しかし、組織の課題を適切に分析するのは簡単ではありません。そのような場合は組織診断のサービスを利用し、客観的に課題を把握するのが効果的です。
悩みや課題を相談しやすい環境
悩みや課題を相談しやすい環境であれば、レジリエンスが高まります。何らかの発言や相談を安心してできると、心理的安全性を感じることが大きな要因です。
具体的には組織風土として「挑戦を奨励する環境を作る」、「社内コミュニケーションを活性化する」などの取り組みがあるでしょう。また、メンター制度やフィードバック面談もおすすめです。下記の参考記事もご参照ください。
参考:心理的安全性で強い組織を作ろう ぬるま湯ではない良い組織の作り方を徹底解説!
レジリエンスが高い人の5つの特徴
レジリエンスが高い人は、変化や逆境に直面しても前向きに対応し、再び立ち上がる力を持っています。こうした人々には共通する行動や思考のパターンが見られ、ビジネスシーンでも高く評価される傾向にあります。以下は、レジリエンスが高い人に見られる代表的な特徴です。
1.感情をコントロールできる冷静さ
ストレスやプレッシャーに直面しても、感情的に反応せず、冷静に状況を判断して行動できます。
2.柔軟な思考と現実の受容力:
予想外の事態にも対応し、自分の考えを修正したり新たな視点を受け入れる柔軟さがあります。
3.前向きな姿勢と行動力
困難を乗り越える過程を「成長の機会」と捉え、すぐに次の行動に移す力を持っています。
4.人とのつながりを大切にする姿勢
他者と信頼関係を築き、必要に応じて支援を求めるなど、孤立せずに協力することができます。
5.自己理解と内省に基づく対応力
自分のストレス傾向や価値観を把握しており、その時々の状況に応じて行動や思考を調整できます。
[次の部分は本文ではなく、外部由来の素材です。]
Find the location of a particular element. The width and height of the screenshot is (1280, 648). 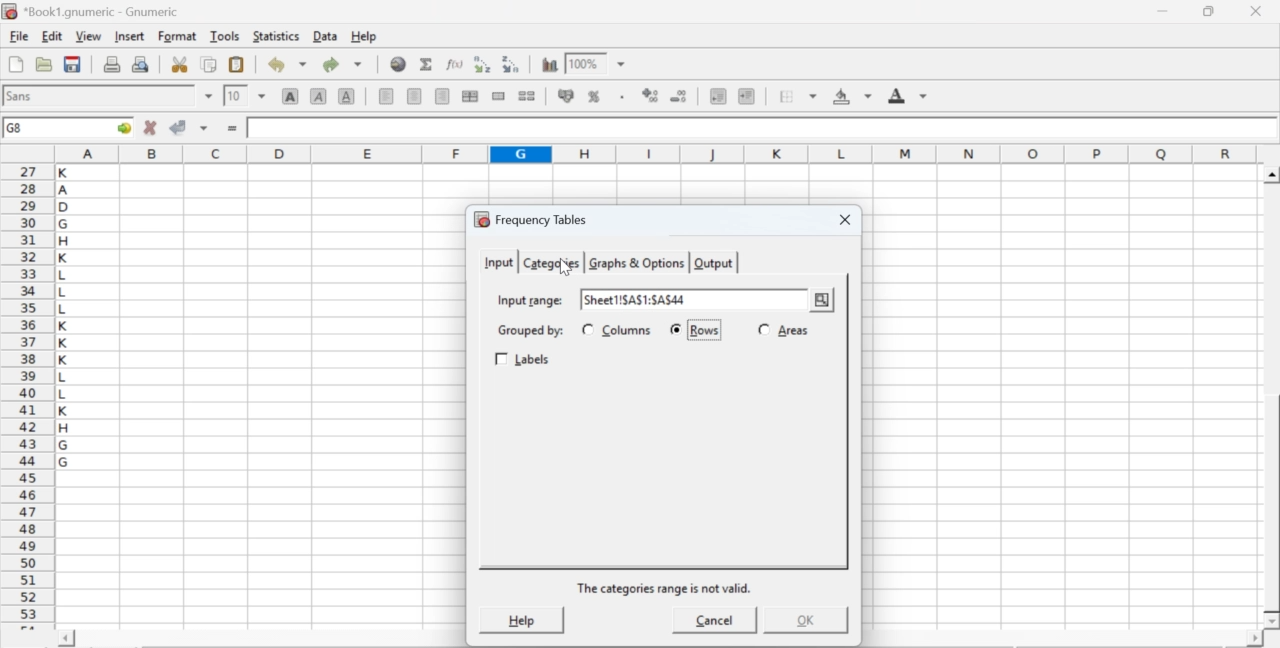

これらの特徴を持つ人材は、変化の激しい時代において組織を支える重要な存在となります。
まとめ
レジリエンスを高めることで従業員は変化に柔軟に対応でき、パフォーマンスを発揮しやすくなります。特に変化が多い業界では重要な資質の一つです。大切なのは、特別な才能に頼るのではなく、日常の中で気づきと実践を積み重ねることです。これからの変化の時代を生き抜くために、レジリエンスを「育てるべき力」として、個人・組織ともに意識して取り組むことが求められます。